**YOUR TASK:** Please give back only the lines below from the one containing "Where should I click to: Click the chevron" to the one containing "Task: Switch to the Camera panel", each repeated word for word, both ends included.

**Stored items:**
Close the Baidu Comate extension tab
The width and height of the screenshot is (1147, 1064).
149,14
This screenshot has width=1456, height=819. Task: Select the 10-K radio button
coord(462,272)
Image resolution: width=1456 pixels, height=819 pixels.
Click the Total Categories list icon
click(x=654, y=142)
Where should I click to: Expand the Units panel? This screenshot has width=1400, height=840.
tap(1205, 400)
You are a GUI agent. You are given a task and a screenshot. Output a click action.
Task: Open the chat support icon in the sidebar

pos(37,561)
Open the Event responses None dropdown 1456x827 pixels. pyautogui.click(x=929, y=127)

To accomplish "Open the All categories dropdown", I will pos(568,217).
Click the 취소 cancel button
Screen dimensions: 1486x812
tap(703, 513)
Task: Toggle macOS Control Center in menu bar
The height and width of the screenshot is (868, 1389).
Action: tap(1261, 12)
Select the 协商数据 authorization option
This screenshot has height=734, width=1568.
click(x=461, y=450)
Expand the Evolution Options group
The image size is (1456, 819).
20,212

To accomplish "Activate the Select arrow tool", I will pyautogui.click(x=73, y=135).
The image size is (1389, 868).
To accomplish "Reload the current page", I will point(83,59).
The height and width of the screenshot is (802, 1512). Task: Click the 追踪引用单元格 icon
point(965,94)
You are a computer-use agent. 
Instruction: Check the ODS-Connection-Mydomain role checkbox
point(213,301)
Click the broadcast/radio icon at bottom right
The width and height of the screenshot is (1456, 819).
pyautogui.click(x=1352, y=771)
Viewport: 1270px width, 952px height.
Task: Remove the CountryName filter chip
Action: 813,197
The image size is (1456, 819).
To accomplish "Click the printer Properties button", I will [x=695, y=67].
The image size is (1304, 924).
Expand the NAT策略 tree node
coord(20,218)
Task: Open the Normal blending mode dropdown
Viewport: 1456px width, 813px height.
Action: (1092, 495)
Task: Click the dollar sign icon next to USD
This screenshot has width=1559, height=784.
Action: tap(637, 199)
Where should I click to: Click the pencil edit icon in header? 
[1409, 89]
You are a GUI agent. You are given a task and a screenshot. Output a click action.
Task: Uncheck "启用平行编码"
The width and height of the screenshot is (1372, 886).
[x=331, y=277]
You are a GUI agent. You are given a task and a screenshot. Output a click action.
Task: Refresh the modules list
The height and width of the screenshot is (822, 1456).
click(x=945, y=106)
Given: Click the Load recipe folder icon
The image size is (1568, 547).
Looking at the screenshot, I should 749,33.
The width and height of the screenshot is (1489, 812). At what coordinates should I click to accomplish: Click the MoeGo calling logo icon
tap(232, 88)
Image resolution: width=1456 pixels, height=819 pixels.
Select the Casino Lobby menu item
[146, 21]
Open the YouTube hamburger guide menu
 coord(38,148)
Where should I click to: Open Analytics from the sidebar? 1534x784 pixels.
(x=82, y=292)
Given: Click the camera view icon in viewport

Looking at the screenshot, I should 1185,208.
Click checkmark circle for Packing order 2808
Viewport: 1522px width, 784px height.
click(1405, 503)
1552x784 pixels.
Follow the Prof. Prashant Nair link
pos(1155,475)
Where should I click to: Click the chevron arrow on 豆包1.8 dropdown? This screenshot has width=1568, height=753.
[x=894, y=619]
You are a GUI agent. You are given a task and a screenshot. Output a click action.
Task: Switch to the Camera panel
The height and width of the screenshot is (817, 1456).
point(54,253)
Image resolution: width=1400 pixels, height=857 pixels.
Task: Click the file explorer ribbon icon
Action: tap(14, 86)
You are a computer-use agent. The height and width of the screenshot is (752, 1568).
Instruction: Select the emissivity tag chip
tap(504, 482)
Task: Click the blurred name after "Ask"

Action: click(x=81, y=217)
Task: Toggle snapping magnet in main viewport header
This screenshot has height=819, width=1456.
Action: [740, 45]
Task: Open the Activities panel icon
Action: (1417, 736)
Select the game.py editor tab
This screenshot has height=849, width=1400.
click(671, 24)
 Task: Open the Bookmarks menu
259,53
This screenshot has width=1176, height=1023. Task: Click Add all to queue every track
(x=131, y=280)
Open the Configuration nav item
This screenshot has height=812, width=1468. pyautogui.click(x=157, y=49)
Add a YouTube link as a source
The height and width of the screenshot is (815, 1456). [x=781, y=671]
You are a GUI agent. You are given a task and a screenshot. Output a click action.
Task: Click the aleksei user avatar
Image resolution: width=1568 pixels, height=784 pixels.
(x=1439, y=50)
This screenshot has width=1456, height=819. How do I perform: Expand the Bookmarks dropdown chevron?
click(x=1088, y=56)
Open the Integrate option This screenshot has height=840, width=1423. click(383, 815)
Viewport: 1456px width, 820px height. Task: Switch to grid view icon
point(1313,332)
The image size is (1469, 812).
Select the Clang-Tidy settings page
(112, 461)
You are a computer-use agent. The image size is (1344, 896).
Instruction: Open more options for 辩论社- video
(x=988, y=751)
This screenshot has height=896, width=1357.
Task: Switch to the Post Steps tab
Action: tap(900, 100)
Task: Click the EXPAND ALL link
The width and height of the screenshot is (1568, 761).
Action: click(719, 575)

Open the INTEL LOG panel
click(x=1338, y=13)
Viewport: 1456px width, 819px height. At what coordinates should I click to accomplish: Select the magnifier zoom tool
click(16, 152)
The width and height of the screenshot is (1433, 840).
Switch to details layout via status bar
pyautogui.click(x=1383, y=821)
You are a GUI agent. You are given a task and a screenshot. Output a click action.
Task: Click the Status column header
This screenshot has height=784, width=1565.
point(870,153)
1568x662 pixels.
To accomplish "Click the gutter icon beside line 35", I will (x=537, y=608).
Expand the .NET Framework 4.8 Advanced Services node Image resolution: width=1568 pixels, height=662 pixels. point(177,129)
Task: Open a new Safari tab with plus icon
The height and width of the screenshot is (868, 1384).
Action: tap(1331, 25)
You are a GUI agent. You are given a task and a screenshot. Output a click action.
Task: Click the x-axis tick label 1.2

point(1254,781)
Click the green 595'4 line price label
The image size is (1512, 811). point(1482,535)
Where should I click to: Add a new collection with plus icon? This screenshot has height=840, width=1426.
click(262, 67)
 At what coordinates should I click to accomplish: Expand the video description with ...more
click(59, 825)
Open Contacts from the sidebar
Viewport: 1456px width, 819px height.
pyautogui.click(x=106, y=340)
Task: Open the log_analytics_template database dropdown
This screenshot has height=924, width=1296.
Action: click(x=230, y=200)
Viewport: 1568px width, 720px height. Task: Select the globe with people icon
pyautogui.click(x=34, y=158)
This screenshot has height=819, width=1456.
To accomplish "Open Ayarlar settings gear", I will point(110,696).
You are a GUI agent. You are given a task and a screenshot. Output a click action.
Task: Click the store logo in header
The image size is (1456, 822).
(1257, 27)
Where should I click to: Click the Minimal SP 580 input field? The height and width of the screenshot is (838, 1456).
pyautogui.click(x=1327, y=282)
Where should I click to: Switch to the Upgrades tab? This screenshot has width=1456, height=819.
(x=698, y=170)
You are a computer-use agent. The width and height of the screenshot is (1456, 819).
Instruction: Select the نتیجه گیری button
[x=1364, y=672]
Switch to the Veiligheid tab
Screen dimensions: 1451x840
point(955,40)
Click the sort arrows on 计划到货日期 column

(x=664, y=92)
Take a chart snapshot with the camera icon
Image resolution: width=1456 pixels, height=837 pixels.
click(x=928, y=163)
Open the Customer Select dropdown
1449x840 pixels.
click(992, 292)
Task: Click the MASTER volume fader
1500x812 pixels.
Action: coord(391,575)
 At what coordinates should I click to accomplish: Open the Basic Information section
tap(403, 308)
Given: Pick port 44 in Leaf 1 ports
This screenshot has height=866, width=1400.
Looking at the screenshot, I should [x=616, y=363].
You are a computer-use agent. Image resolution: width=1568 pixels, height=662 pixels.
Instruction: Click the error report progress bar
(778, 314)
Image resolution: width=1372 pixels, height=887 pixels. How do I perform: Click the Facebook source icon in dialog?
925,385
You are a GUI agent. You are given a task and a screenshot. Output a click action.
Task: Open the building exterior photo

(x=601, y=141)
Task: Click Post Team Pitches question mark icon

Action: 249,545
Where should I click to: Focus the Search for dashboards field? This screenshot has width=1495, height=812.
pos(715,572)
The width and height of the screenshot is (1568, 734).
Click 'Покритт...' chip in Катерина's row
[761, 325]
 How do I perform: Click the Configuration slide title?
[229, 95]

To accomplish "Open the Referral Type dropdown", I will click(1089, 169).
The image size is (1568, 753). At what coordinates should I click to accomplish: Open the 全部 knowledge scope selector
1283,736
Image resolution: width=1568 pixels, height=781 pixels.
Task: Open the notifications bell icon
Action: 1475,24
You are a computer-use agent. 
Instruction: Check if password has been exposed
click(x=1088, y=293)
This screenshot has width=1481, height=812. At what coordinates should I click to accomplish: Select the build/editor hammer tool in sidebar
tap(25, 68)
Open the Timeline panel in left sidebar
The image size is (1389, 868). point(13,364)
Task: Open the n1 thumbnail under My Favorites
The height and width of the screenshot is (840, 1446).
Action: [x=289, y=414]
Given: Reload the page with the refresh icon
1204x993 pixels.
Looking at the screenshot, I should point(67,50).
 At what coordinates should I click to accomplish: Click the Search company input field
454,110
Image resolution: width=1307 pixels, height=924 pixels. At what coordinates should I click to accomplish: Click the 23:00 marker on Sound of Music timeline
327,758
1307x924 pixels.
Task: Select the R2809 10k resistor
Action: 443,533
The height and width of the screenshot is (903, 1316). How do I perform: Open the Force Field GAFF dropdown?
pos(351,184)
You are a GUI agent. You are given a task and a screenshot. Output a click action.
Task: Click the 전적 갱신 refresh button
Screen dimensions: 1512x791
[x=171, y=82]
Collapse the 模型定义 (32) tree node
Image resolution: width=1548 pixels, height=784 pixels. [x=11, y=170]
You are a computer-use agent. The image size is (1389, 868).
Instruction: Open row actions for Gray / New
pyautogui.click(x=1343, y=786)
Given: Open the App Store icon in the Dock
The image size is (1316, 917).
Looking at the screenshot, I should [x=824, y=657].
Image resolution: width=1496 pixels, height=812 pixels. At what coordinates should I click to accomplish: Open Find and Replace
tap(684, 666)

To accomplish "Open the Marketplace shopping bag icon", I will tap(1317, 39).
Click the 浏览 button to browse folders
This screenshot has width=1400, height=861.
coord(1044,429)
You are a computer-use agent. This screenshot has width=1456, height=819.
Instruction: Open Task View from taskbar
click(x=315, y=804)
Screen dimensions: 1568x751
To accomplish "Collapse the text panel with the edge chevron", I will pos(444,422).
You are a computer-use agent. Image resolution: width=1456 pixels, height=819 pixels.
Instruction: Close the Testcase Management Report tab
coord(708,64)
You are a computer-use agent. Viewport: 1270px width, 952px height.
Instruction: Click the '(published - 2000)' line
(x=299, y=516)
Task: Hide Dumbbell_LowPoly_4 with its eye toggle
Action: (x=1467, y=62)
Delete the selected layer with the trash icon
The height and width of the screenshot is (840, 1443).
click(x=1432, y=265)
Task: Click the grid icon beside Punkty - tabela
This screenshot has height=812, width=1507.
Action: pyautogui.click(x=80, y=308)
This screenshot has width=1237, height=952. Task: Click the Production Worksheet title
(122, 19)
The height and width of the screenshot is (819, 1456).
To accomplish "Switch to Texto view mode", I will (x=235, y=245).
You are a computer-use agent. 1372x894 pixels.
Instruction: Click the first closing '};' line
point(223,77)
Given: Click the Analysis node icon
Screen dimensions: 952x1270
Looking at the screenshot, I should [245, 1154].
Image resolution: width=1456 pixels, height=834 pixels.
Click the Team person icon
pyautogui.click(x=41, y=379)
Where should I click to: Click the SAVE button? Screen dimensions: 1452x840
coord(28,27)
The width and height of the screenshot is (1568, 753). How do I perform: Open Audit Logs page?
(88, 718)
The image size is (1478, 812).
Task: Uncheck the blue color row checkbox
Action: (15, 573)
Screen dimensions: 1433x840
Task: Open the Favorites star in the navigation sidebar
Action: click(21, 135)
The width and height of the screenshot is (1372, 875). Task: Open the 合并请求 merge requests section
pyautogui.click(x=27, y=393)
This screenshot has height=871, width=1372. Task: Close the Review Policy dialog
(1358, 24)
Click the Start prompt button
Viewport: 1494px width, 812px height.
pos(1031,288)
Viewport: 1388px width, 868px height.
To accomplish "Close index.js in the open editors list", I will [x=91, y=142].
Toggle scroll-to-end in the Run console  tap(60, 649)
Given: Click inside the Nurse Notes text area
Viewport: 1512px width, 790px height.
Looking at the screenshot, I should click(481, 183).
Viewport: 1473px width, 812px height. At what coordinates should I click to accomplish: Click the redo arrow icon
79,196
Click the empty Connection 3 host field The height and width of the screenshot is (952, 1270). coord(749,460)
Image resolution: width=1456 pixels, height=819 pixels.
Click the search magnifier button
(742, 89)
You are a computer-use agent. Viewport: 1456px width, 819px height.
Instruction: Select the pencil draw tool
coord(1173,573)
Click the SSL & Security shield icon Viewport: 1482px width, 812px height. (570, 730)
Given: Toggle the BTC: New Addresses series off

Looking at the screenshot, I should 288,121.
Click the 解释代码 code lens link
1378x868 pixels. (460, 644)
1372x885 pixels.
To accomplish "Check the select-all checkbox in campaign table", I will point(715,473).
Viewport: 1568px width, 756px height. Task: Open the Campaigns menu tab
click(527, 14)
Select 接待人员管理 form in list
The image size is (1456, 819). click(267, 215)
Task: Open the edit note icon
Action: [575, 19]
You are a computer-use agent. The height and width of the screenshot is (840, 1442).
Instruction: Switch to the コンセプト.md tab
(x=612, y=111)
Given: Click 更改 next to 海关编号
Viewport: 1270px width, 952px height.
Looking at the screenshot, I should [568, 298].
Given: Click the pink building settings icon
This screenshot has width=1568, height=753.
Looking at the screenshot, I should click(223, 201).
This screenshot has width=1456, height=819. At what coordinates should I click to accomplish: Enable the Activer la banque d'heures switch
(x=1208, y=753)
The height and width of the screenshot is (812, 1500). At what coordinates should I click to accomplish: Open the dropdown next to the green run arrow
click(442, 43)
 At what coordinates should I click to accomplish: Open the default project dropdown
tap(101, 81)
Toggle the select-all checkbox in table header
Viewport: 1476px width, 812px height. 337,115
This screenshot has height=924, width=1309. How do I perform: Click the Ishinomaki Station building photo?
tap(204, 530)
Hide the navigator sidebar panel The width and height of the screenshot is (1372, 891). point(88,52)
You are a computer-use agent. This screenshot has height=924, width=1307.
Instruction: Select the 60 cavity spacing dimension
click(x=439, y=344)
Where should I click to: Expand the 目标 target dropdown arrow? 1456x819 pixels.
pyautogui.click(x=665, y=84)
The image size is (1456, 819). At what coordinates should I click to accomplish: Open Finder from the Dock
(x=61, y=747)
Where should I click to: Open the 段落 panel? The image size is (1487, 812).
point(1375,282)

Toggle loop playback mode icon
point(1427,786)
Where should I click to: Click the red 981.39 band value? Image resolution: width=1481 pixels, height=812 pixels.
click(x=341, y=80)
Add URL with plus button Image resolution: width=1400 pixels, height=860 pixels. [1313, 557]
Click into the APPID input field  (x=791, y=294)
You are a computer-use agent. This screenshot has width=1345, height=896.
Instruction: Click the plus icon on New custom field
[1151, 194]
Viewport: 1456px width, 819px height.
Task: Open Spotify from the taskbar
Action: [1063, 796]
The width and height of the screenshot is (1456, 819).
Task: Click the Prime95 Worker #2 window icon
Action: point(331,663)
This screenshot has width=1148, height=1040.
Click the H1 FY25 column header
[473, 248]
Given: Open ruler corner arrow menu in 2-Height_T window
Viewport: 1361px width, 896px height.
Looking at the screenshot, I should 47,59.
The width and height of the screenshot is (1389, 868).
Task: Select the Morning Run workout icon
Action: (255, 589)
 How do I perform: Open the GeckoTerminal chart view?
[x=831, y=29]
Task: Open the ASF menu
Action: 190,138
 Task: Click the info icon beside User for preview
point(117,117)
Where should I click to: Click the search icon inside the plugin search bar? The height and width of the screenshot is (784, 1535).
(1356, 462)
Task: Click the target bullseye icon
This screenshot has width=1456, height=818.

**EXPECTED ANSWER:**
Where should I click to: Click the chevron arrow on 豆包1.8 dropdown? This screenshot has width=1568, height=753.
[x=894, y=619]
You are a GUI agent. You are given a task and a screenshot. Output a click action.
Task: Switch to the Camera panel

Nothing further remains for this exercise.